Good, I can go back to seeing just AT&T and Comcast send me junk mail about the wonderful service they provide, while I’m a Comcast customer. I can see why I pay just $62/month alone on internet, they spend too much money on sending junk mail to me to tell me about an upgrade. And with TV ads, we can just go back to the three C’s: Car Insurance, Cars and Cable, if you watch football (American football for our Europeans out there), let’s not forget Beer. The companies that rule the world: Geico, Progressive, Comcast and AT&T.

 

I knew Barack Obama would win, I told the few people around me of that, but forgot to tell anyone visiting this blog that. What probably fucked Romney over is that leaked tape on how he says 47% of America are moochers. Truth be told, most politicians have those awful thoughts, if not, you know that most politicians that run for a high office such as President, Governor and Mayor of a large city have campaign strategists that play with that information on which types of people would work best for them, and those who wouldn’t. President Obama had his, rest assured of that one.

 

I bet PBS is happy to see that Romney wasn’t elected though, but even if he was elected, it would take him some time to pull the plug on PBS if he was true to his word. The government does sponsor into it somewhat, but reality, it is due to some big corporations, Bill Gates’ foundation and from ‘Viewers Like You.’ I’m one of the sponsors of the local NPR station in Detroit: WDET.

 

Jesse Jackson Jr. wins despite him being in the loony bin, some of his voters are smoking some heavy shit obviously.
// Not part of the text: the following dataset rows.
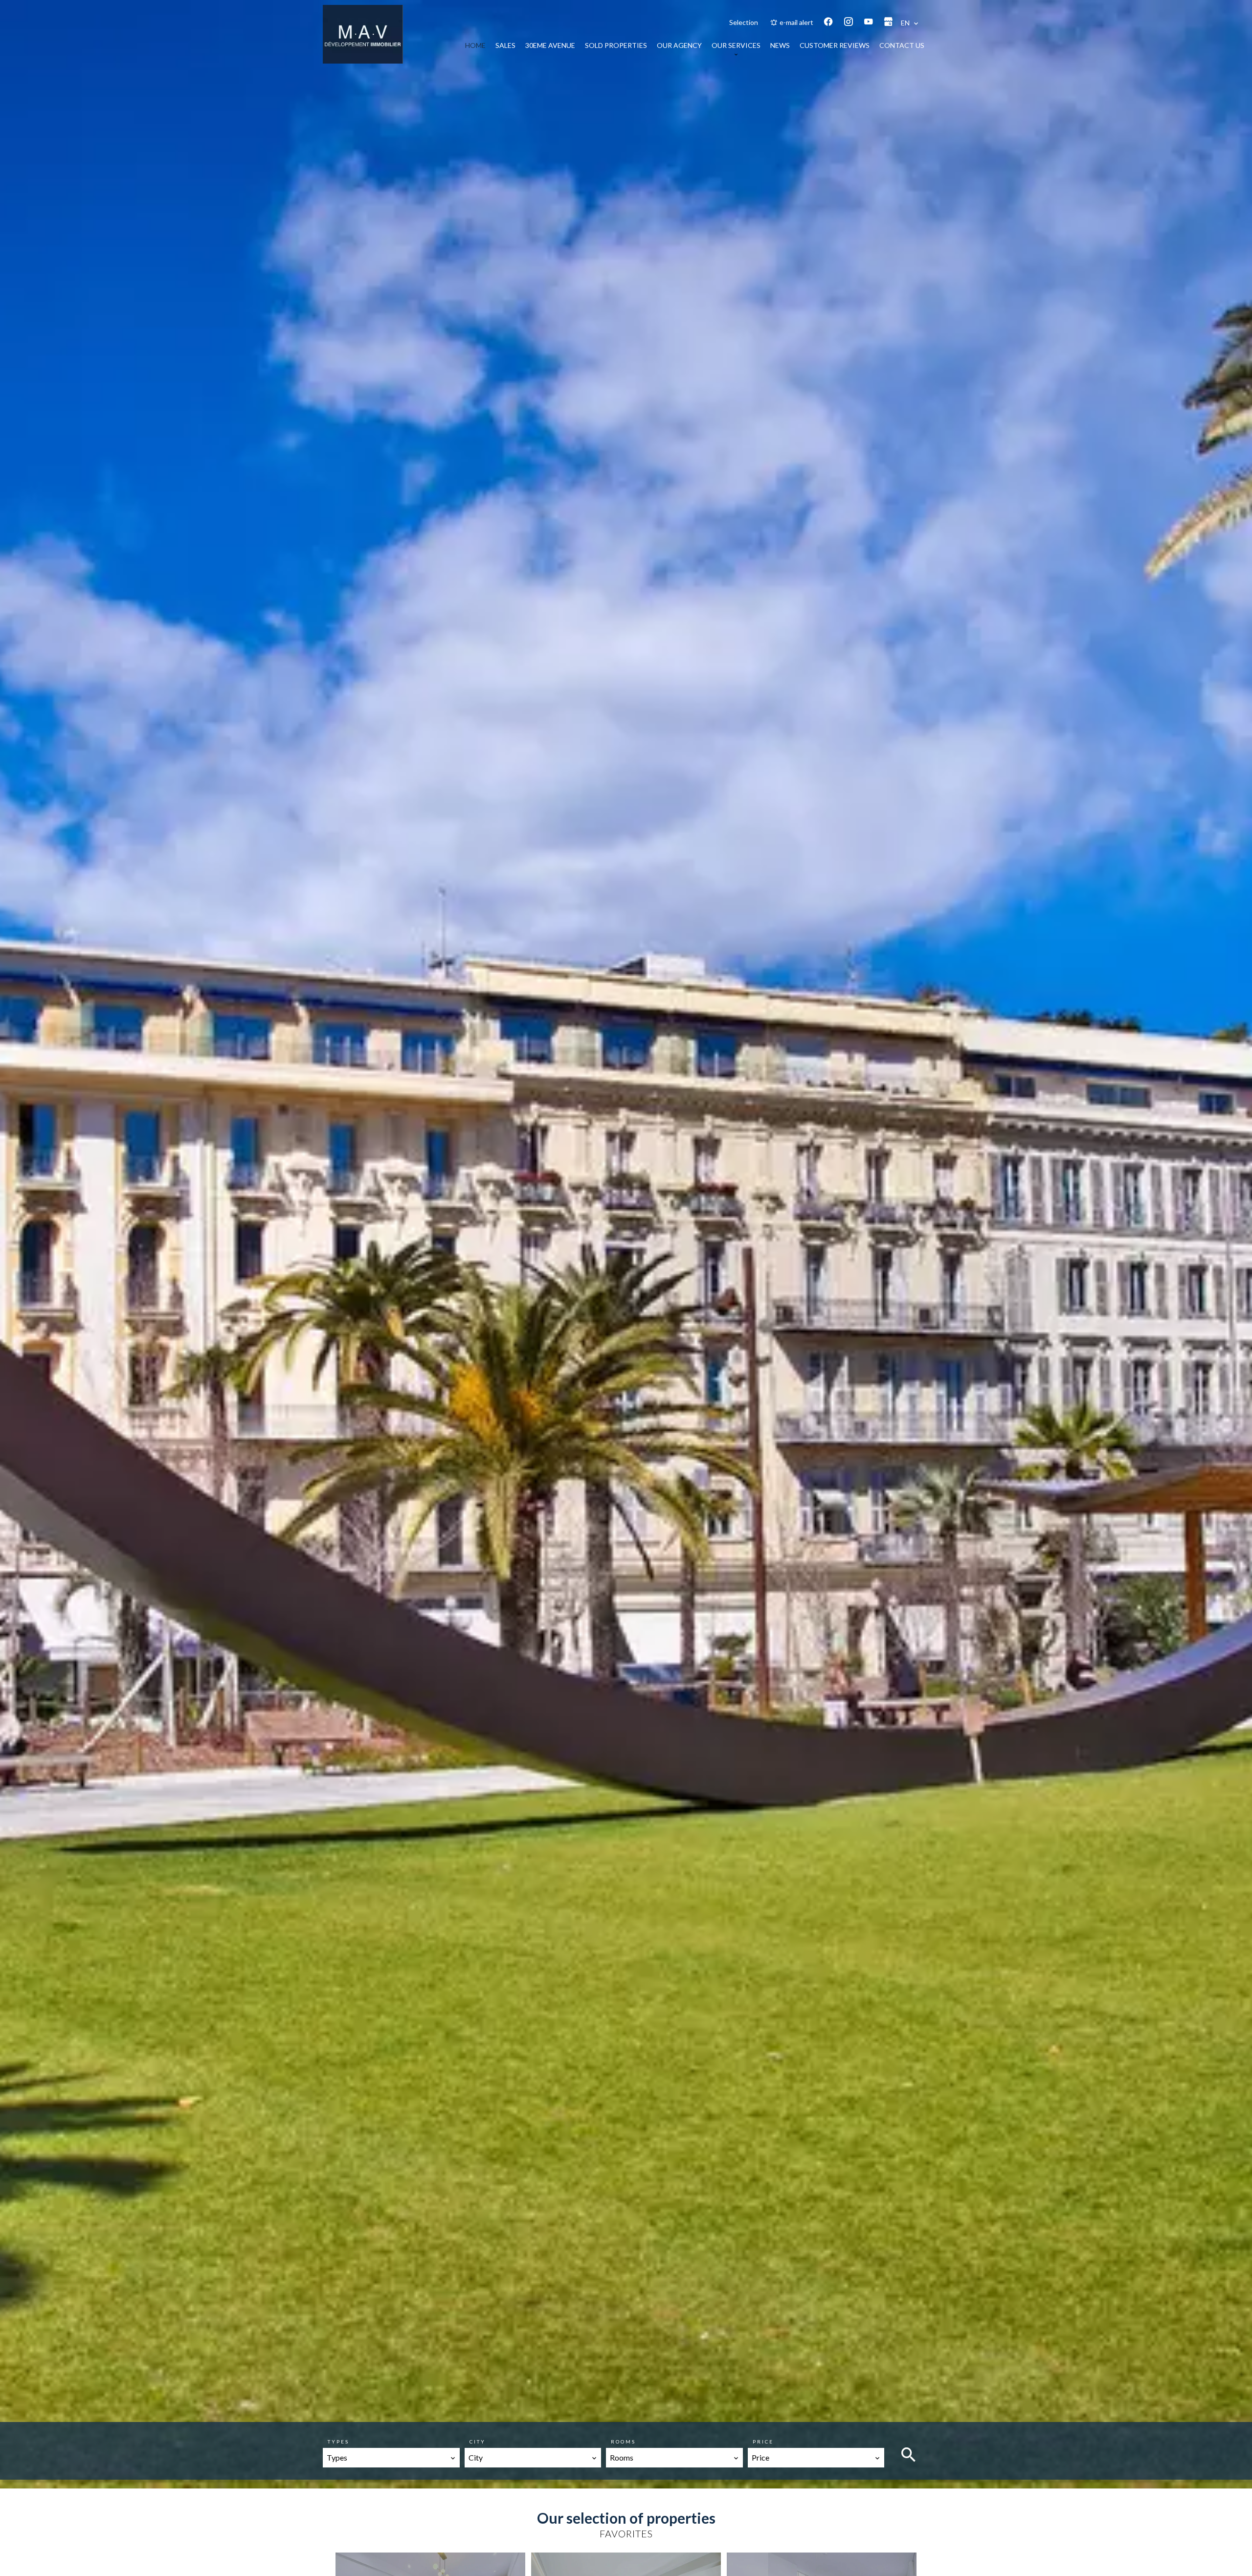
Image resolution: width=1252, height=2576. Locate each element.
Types (338, 2441)
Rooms (623, 2441)
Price (763, 2441)
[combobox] (391, 2457)
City (478, 2441)
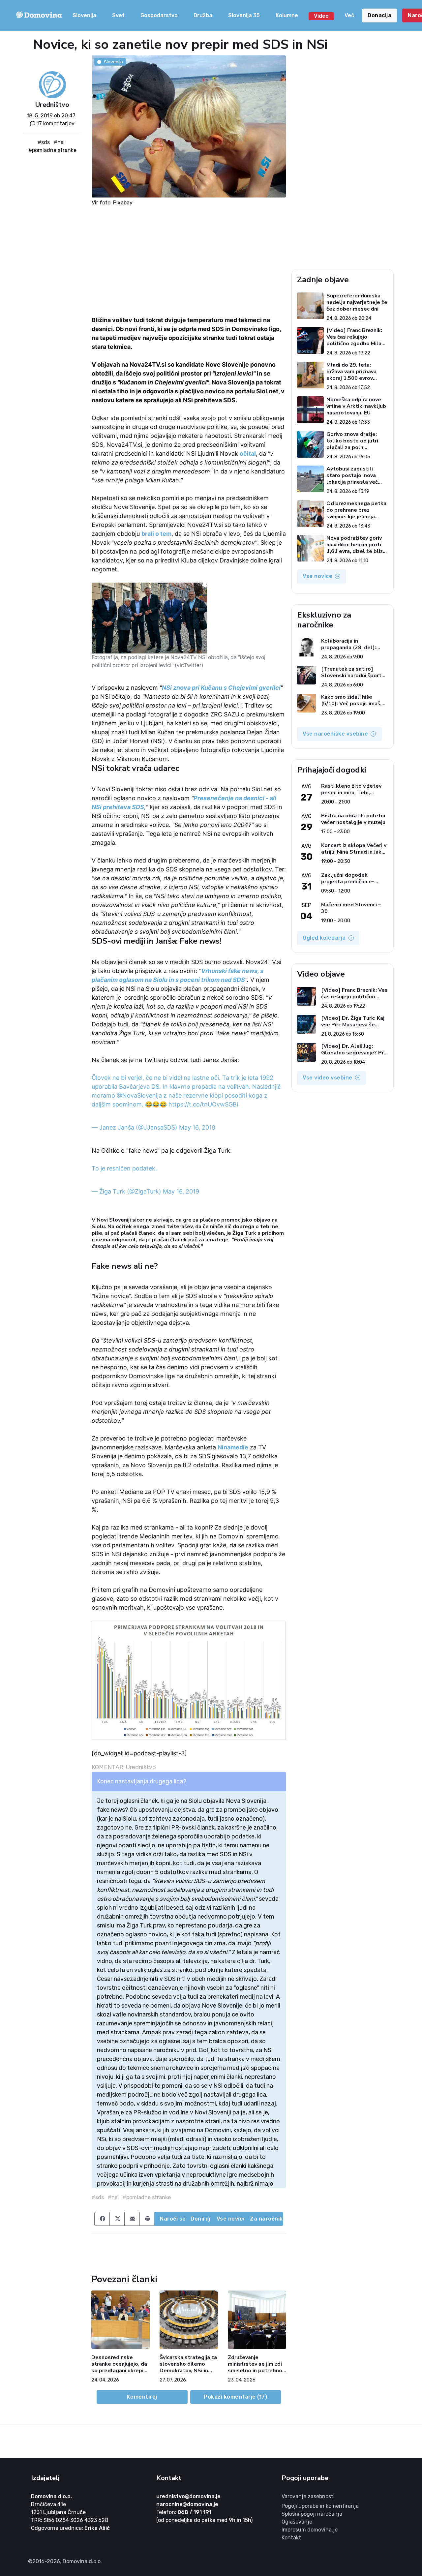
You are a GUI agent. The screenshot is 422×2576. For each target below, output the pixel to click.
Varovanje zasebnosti (308, 2496)
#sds (44, 142)
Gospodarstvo (159, 15)
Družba (203, 15)
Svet (118, 15)
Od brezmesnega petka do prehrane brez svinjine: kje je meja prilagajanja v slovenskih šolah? (356, 510)
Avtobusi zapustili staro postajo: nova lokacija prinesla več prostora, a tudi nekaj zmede (353, 475)
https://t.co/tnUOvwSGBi (203, 1104)
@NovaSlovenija (139, 1095)
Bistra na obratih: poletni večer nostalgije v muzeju (353, 819)
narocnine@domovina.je (187, 2504)
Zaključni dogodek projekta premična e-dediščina (347, 878)
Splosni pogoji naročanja (312, 2514)
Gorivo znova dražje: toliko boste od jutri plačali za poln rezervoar (352, 441)
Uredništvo (52, 104)
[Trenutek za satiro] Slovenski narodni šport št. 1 (351, 672)
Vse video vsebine (327, 1078)
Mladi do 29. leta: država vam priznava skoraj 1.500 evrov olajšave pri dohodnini (353, 371)
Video (321, 16)
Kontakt (291, 2537)
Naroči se (172, 2219)
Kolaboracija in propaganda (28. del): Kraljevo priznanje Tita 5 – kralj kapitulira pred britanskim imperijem (354, 644)
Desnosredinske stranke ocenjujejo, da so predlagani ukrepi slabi (119, 2364)
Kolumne (287, 15)
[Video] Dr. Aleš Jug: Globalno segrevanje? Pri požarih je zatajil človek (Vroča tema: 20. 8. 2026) (353, 1049)
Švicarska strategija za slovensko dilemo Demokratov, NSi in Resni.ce (188, 2364)
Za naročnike (266, 2219)
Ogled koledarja (324, 938)
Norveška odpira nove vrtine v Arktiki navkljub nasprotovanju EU (356, 406)
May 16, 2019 (197, 1127)
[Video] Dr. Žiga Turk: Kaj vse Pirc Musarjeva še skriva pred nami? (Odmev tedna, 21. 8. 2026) (353, 1021)
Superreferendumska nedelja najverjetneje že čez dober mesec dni (356, 302)
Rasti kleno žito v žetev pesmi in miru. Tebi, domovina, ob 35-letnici (351, 789)
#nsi (59, 142)
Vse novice (231, 2219)
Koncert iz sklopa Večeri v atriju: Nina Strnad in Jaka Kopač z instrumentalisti (353, 848)
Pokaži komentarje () (235, 2397)
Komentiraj (142, 2397)
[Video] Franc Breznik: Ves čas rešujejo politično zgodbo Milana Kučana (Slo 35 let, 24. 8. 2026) (356, 337)
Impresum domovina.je (310, 2530)
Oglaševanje (297, 2522)
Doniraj (200, 2219)
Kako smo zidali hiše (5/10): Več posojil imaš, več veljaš (351, 700)
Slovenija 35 (244, 15)
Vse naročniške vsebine (335, 734)
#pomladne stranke (52, 150)
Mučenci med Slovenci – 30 (351, 908)
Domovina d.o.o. (51, 2496)
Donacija (379, 15)
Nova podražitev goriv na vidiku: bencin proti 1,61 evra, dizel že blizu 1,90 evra (356, 545)
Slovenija (84, 15)
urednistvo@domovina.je (188, 2496)
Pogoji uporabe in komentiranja (320, 2506)
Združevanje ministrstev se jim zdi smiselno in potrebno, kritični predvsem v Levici (256, 2364)
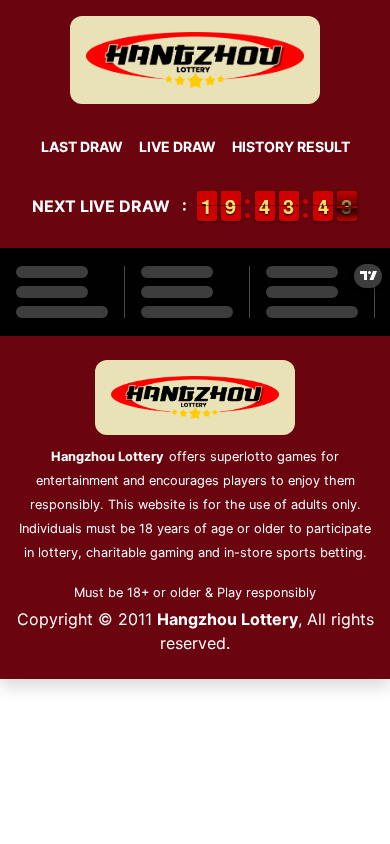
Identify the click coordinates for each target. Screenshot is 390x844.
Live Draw (177, 146)
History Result (291, 146)
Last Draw (82, 146)
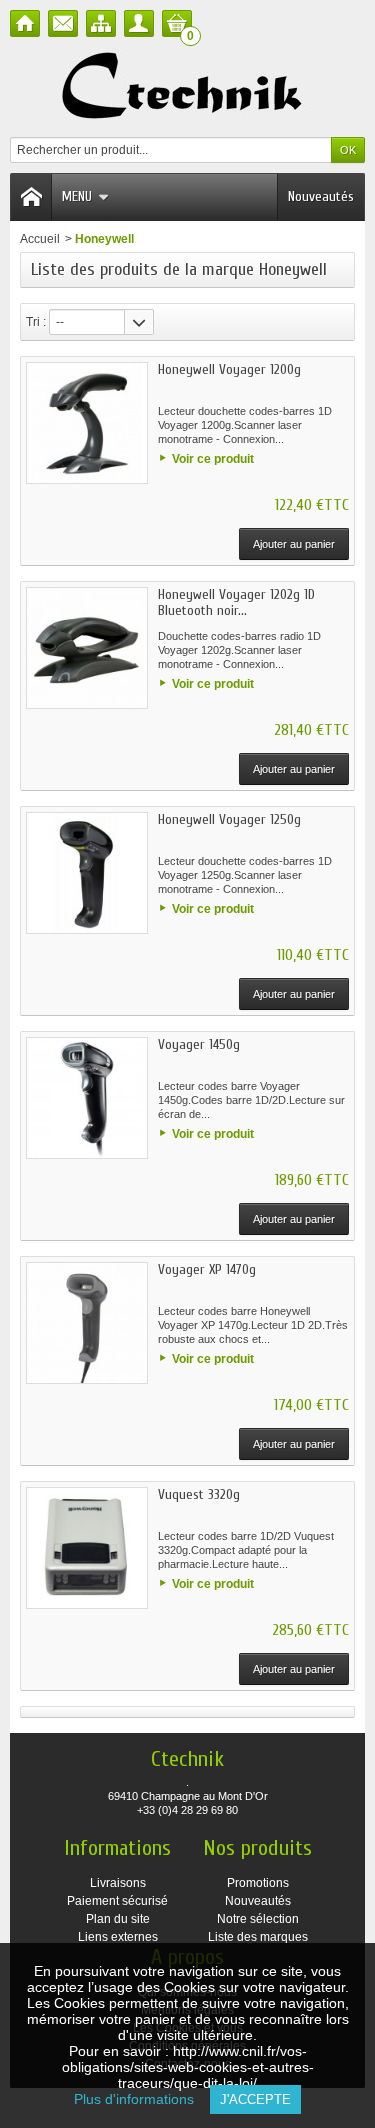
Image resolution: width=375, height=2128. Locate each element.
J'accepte (255, 2099)
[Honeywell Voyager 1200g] (87, 423)
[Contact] (63, 23)
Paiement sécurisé (117, 1901)
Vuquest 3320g (199, 1494)
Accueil (40, 239)
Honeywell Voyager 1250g (229, 819)
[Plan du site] (101, 23)
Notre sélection (258, 1919)
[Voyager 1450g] (87, 1098)
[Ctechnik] (187, 86)
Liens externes (118, 1937)
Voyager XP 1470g (207, 1269)
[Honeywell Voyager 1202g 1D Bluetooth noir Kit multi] (87, 648)
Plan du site (118, 1919)
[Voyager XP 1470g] (87, 1323)
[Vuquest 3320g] (87, 1548)
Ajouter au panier (294, 544)
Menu (77, 196)
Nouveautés (321, 196)
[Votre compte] (139, 23)
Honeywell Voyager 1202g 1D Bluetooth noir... (236, 602)
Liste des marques (258, 1937)
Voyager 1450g (199, 1044)
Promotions (258, 1883)
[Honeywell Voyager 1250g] (87, 873)
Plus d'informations (142, 2099)
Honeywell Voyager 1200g (229, 369)
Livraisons (118, 1883)
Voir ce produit (213, 459)
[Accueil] (25, 23)
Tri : (36, 322)
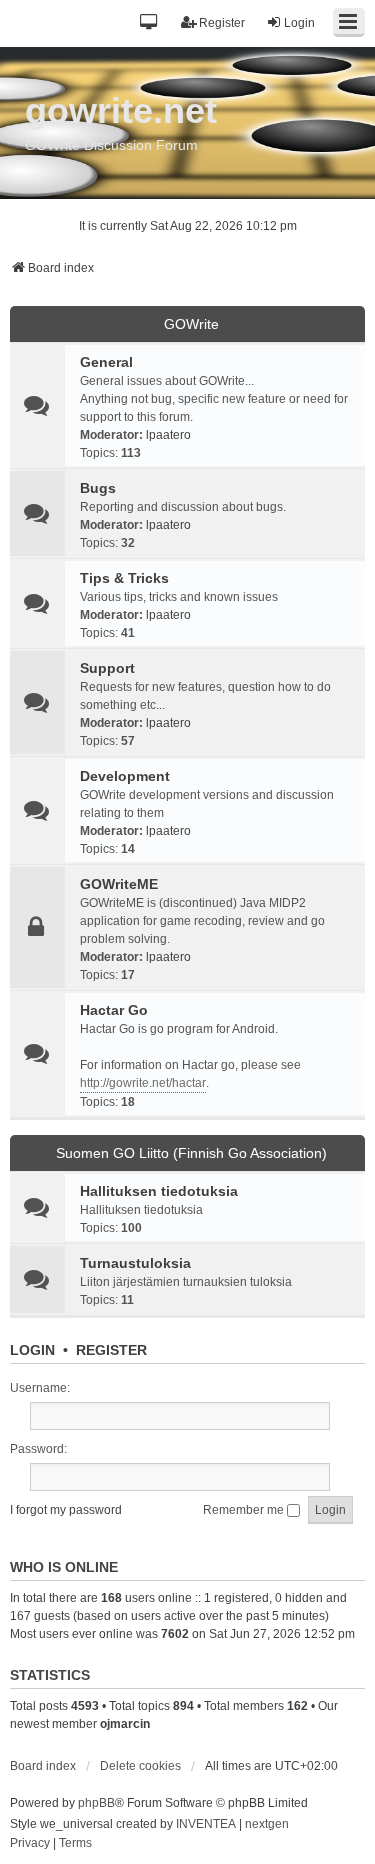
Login (32, 1350)
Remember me (245, 1510)
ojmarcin (125, 1724)
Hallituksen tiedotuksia (159, 1191)
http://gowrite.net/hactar (143, 1083)
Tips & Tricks (124, 578)
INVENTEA (206, 1824)
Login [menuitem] (299, 23)
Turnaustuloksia (135, 1263)
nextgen (267, 1824)
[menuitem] (30, 1844)
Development (125, 776)
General (106, 362)
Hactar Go (114, 1010)
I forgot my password (66, 1510)
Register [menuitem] (222, 23)
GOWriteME (119, 884)
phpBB (96, 1803)
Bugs (98, 488)
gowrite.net (121, 110)
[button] (149, 23)
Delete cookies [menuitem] (140, 1766)
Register (111, 1350)
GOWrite (191, 324)
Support (107, 668)
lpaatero (168, 435)
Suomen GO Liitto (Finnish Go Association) (191, 1153)
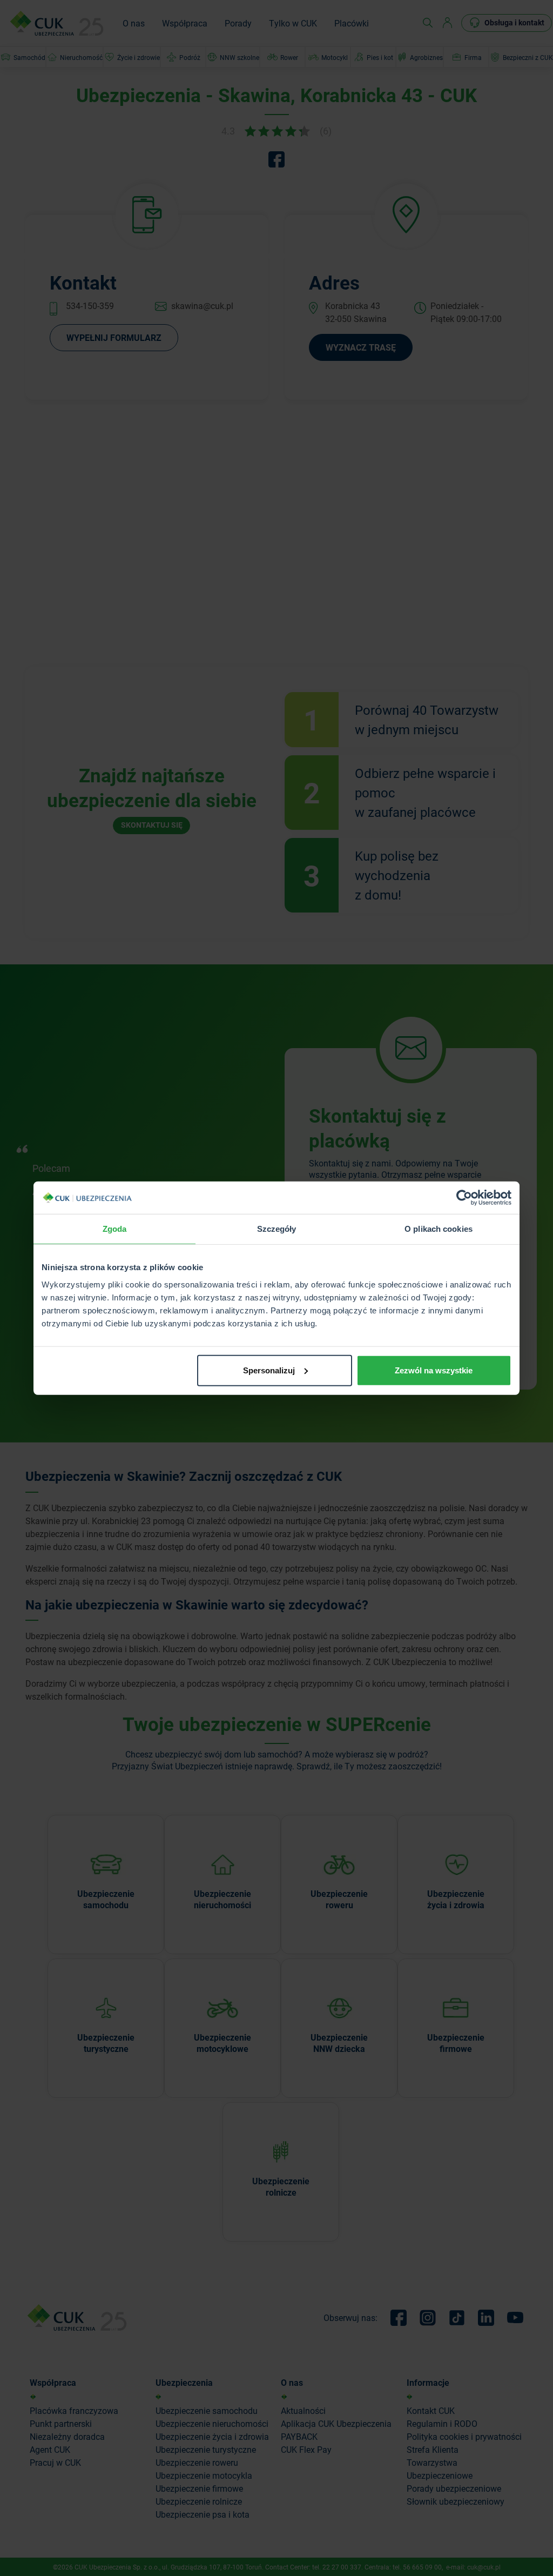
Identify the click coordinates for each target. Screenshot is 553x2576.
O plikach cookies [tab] (438, 1228)
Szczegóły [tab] (276, 1228)
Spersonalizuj (269, 1369)
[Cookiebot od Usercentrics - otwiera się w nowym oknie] (464, 1198)
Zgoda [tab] (115, 1228)
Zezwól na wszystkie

And Linda McMahon didn’t win despite the $47 million dollars spent on her campaign. Jesse Jr is told yes despite being in the mental home and Linda McMahon, part of the male soap opera is told no. Strange shit!

 

And lastly, MARY JANE IS LEGAL… in Colorado, Washington and Detroit (sadly not suburban Detroit, waaaaah!) I bet the states involved with legalizing just that one ounce had done some research with all interested from stoners to special interests to soccer mothers to economists to see if this motherfucker will fly.  Well, the economy is shitty, why not? Fuck these soccer moms who don’t like it (if they are hot).

 

And hopefully for those Long Island residents, they can get their power back on so they won’t have to freeze to death due to that snow storm coming in. Here I am happy about no more political ads, while people in Long Island without power are basically praying for their power to come on. I don't think they gave a shit about political ads on TV, since the power wasn't working.